FOR THE PATIENT'S GOOD - The Restoration of Beneficence in Health Care by Edmund D. Pellegrino, MD and David C Thomasma, PhD. Oxford University Press, New York - Oxford, 1988; ix & 240 pages, $41.50; ISBN 0-19-504319-7.
When Dr Pellegrino spoke at the 50th annual meeting of the AAPS in Raleigh, North Carolina, I made a note to check out some of his writings. Of the number of books he has in print, I ordered several and chose to look at probably his most academic volume even though it is dated. It also provides a perspective. On discussing this with our Editor-in-Chief, we felt he provided some hard data on behalf of our patients and why what's going on in medicine is not in our patient's interest.
Dr Pelligrino, professor of Medicine and Medical Humanities at Georgetown, is joined by Dr Thomasma, Professor of Medical Ethics at Loyola in Chicago, in reviewing the post-Hippocratic era, which has shaken and even dismantled parts of the Hippocratic ethics. Pelligrino feels there have been more changes in medical ethics in the last two decades than ever before in the entire twenty-five-hundred-year history of medical ethics. There is serious question about whether the medical profession can ever again be united under a common set of moral commitments. He feels the future is uncertain.
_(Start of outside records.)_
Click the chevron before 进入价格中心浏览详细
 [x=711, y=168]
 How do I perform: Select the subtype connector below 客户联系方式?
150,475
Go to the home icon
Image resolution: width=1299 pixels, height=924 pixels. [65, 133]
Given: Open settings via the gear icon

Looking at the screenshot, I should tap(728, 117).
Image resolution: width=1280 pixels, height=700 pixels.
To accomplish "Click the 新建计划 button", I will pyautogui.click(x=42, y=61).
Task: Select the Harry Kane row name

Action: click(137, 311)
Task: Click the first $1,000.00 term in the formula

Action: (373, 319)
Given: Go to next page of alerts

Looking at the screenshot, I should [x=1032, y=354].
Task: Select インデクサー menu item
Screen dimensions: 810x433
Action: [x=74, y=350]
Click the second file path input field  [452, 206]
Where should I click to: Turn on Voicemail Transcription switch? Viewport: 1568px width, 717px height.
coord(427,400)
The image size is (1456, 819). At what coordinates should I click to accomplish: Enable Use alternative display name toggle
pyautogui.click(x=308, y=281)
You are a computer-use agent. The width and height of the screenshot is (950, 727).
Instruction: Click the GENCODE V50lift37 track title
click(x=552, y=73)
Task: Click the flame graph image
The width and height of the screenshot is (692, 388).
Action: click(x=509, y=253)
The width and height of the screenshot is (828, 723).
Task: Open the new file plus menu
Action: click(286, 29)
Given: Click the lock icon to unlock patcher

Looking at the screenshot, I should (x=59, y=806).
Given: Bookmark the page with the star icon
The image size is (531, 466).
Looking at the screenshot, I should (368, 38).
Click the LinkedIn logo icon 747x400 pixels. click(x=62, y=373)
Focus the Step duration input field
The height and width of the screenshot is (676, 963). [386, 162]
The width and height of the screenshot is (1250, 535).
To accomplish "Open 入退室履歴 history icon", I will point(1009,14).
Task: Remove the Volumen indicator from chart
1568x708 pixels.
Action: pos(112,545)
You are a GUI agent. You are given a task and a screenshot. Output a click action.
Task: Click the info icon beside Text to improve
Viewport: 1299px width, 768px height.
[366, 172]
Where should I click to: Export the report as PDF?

He details the two major ethical theories which are currently vying for dominance in medical ethics. The first stresses the liberty and autonomy of the individual. It gathered strength in the nineteenth century in response to the depreciation of personal worth that accompanied the Industrial Revolution. This theory is grounded in ethics as rights, duties, and obligations. The second theory stresses social utility: social good, rules of conduct, and social accountability. Stuart Mills laid the foundation for such theories when he proposed the principle of autonomy, on the one hand, and the principle of utility, on the other.
Applied to the physician-patient relationship, the first theory imposes on the physician the obligation of respect for the patient's self-determination. The second theory requires that the physician act to maximize benefits and goods even if this might demand acting without the patient's consent. It sanctions overriding the patient's autonomous decision if that decision is not judged by the physician to be in the patient's or society's good.
Pelligrino gives us hope for reconstruction by recounting the forces of deconstruction that have been at work in Western society at least since the Enlightenment. He feels the chief cause is the loss of moral consensus and the moral authority of religious institutions. The resulting moral diversity, he feels, has caused an undeniable moral defection of some physicians. As a result, patients and physicians cannot assume they will share any common set of moral values. They may find that at a time when the most fateful decisions must be made, that they are moral adversaries. A legalistic rather than a fiduciary climate then comes to dominate many physician-patient relationships. Litigation and the court decisions become the arena for the settlement of ethical disputes.
Every one of the prescriptions and proscriptions of the Hippocratic oath has been questioned or openly violated: Abortion is not longer forbidden; confidentiality has been challenged as outmoded; direct euthanasia is proposed and even quietly practiced; sexual relationships with patients are deemed therapeutic by some psychiatrists. The benignly paternalistic image of the physician so characteristic of the Hippocratic ethos is everywhere under attack. He states that even traditional medical ethics itself is perceived by some to be simply a mechanism for preserving professional power and privilege.
Pelligrino proposes a third theory based on beneficence, that is, on acting for the good of the patient, and on virtue which he feels is more appropriate to the special context of the medical encounter today. This theory was originally formulated by Socrates, Plato, and Aristotle, reinforced by the Roman Stoics, and modified by Saint Thomas Aquinas. It was the theory that prevailed in Western culture until Enlightenment, when it came under attack by the French philosophers and the British empiricist.
Pelligrino's chapter on gatekeeping was of special interest since I had previously written an editorial on the subject. Since 75% of the nation's expenditures for health care is our responsibility, we are the traditional or de facto gatekeepers. This is our responsibility to practice rational medicine--use only those diagnostic and therapeutic modalities that are beneficial and effective for the patient. A second form or negative gatekeeping is usually found with some form of prepayment system in which the physician tries to limit the use of health care services which conflicts with the physician's role as primary advocate and as society's guardian of resources. The third form or positive gatekeeping is a physician's encouragement in the use of health care facilities and services for personal or corporate profit. The latter two are morally indefensible.
Beneficence includes more than the negative principle primum non nocere, but entails positive enhancement of all components packed into the complex notion of the patient's good. Pelligrino argues that medicine is neither a science nor an art, but a practice that gives rise to ethical axioms. If these axioms are violated, the good of medicine is also violated.
There is much more. This volume needs to be on our consultation desk and given space and attention to balance the deluge of morally unjustifiable information coming from a large number of groups who don't have our patient's interest at heart--sometimes even our professional organizations.